Les enjeux attachés au projet de liaison ferroviaire Lyon-Turin sont à la fois politiques, économiques et environnementaux. Politique, il est un des maillons principaux d’un axe transeuropéen est-ouest visant à faciliter les échanges entre États de l’Union européenne aussi bien de personnes que de biens. Les enjeux environnementaux s’inscrivent dans une forte volonté de réduction des émissions de CO2 et de préservation des vallées alpines. Le projet apportera des bénéfices socio-économiques notamment pour les régions Auvergne-Rhône-Alpes, Piémont et Lombardie. Toutefois, si le développement du trafic voyageurs devrait demeurer relativement modeste, il pourrait être significatif pour le trafic de marchandises, sous réserve de décisions sur les accès en France et en Italie et la mise en œuvre d’une autoroute ferroviaire accompagnée d’une politique favorisant le report de poids lourds sur des trains.

L’organisation, les concertations, les oppositions et le dialogue

La définition du projet et de ses objectifs, les procédures administratives, les débats, critiques et oppositions, la recherche de financements ont déjà pris une trentaine d’années. TELT, société binationale, est le maître d’ouvrage depuis 2015 chargé de la réalisation et de la gestion de la section transfrontalière de la nouvelle ligne. En France, le débat avec les territoires a été abordé lors des enquêtes publiques réalisées en 2006 et 2012. Si elle a suscité des oppositions en France, la protestation contre le projet fut plus importante en Italie. La concertation a abouti à la création d’un observatoire technique puis d’un accord en 2013 sur le projet définitif de la section transfrontalière ratifié en 2015. Le tunnel de base sera en service en 2030.

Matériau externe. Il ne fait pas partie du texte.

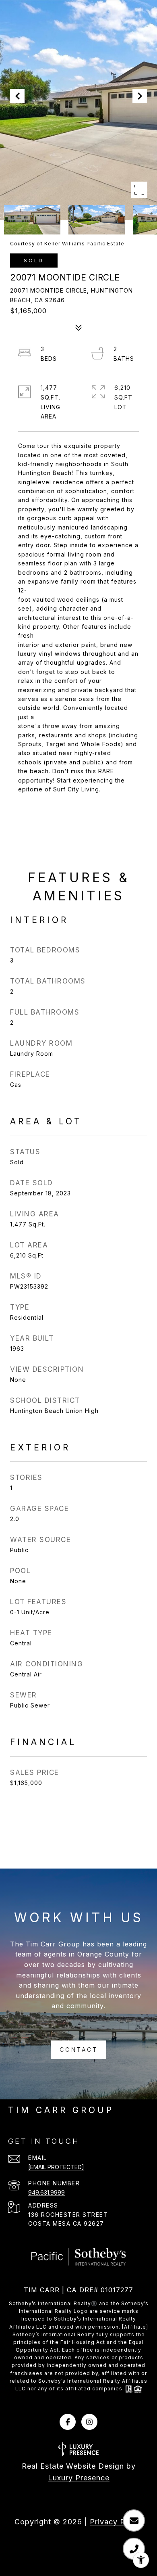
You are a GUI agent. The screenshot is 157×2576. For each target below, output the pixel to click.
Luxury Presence (78, 2477)
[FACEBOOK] (68, 2422)
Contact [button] (79, 2049)
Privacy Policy (116, 2521)
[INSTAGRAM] (89, 2422)
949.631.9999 (46, 2192)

Un système de transport complexe

Ce dossier présente l’architecture générale du système de transport de la section transfrontalière entre Saint-Jean-de-Maurienne et Susa. Il traite successivement des modes d’exploitation, des particularités dues au trafic d’autoroute ferroviaire à grand gabarit, des concepts de sécurité du grand tunnel sous les Alpes puis décrit les différents équipements ferroviaires et non ferroviaires avant de présenter les futures installations de maintenance.

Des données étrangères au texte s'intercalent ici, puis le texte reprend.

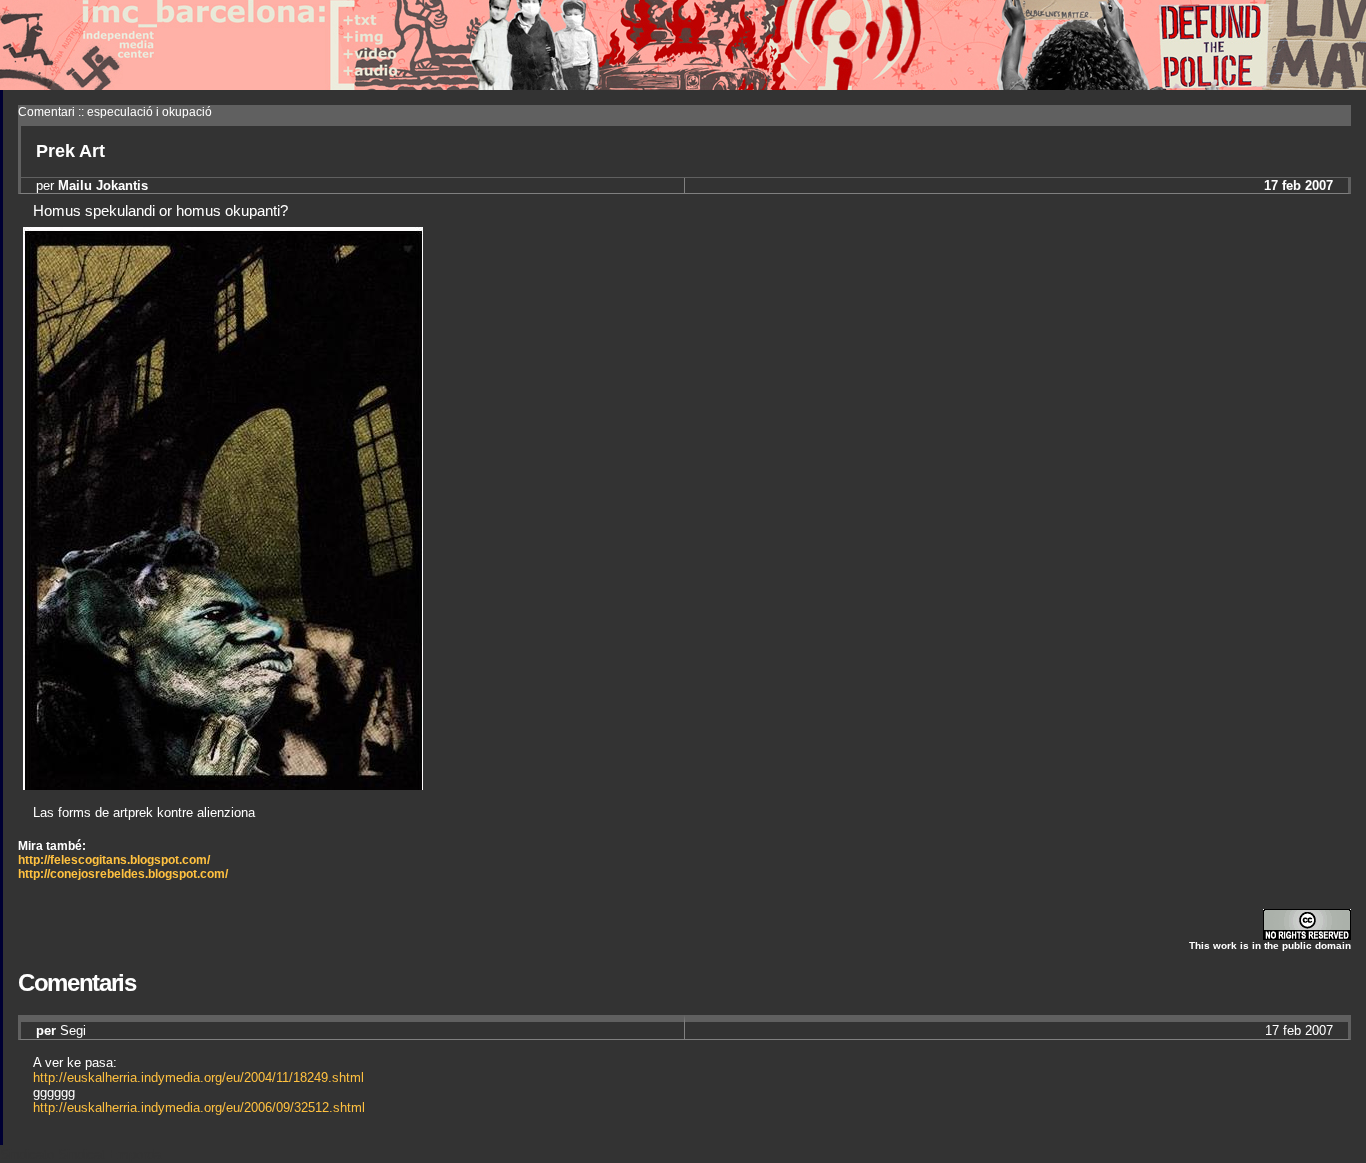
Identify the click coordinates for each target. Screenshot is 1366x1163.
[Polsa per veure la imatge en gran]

Un Génie Civil exceptionnel

Ce dossier présente les particularités du génie civil de cet ouvrage exceptionnel, notamment des systèmes de tunnel mais aussi des ouvrages à l’air libre. Il traite également des sujets éthiques, sécurité du chantier et développement durable, qui sont intégrés dans les politiques de TELT.

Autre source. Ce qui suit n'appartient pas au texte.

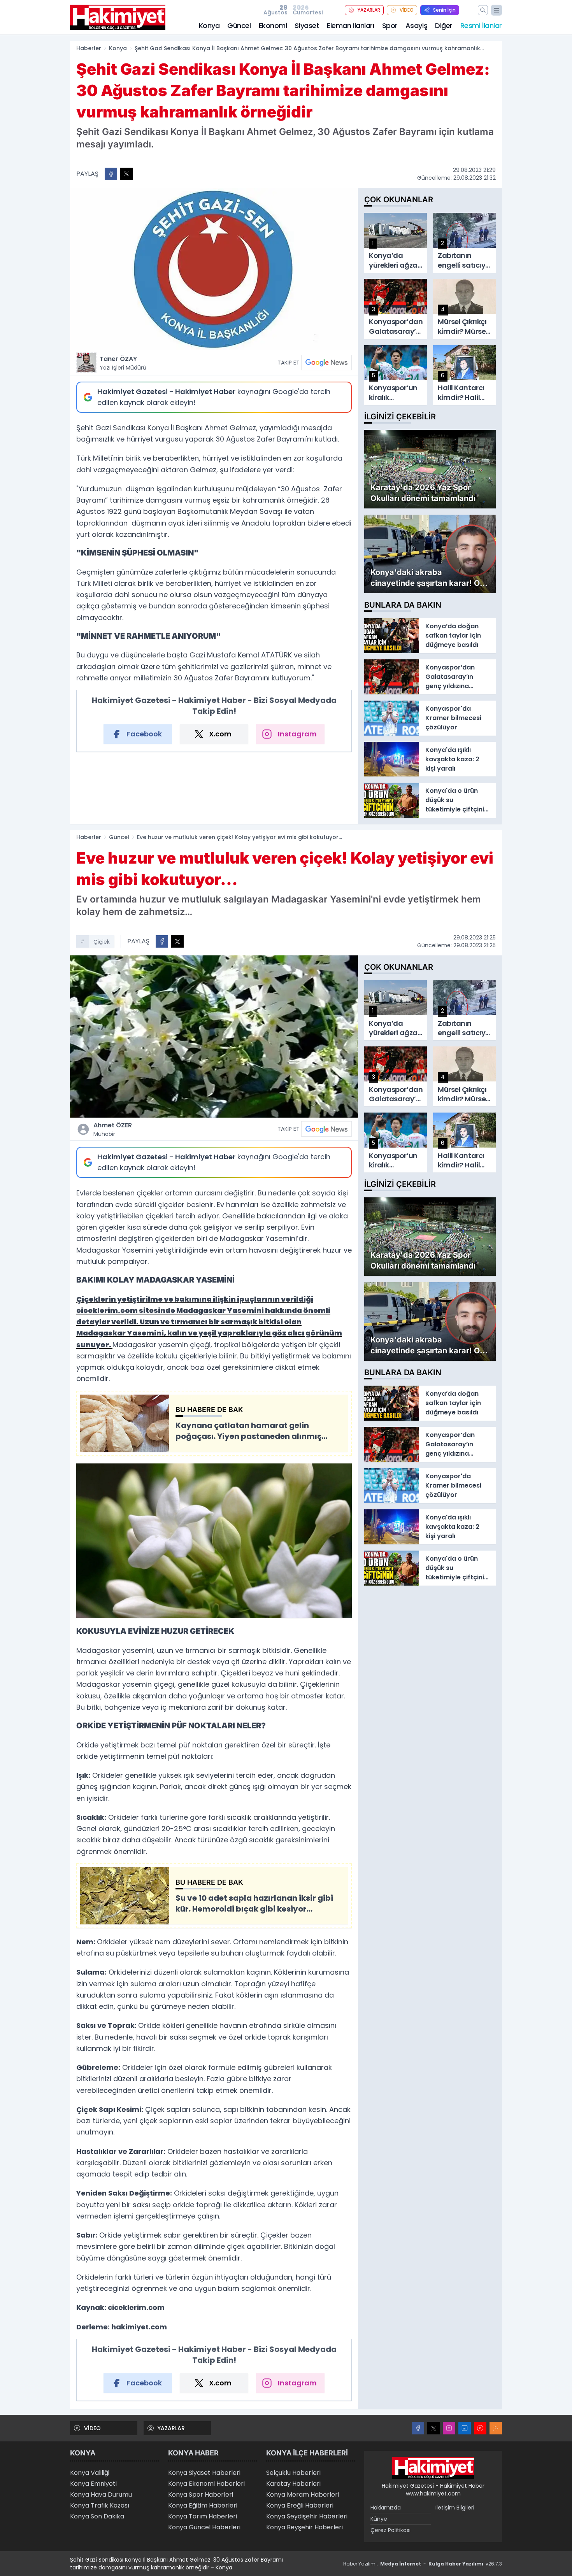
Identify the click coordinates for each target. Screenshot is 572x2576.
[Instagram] (449, 2428)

Les deux gares internationales

Le projet de la section transfrontalière Lyon-Turin comprend deux gares internationales, situées à quelques kilomètres du tunnel de base : à Saint-Jean-de-Maurienne (France) et à Suse (Italie). Ces deux nouvelles structures permettront de gérer les échanges multimodaux aux extrémités du tunnel de base. Les gares internationales placent les montagnes olympiques de la vallée de Suse et le domaine skiable des Alpes françaises sur le réseau européen RTE-T, à quelques heures de la plupart des capitales européennes.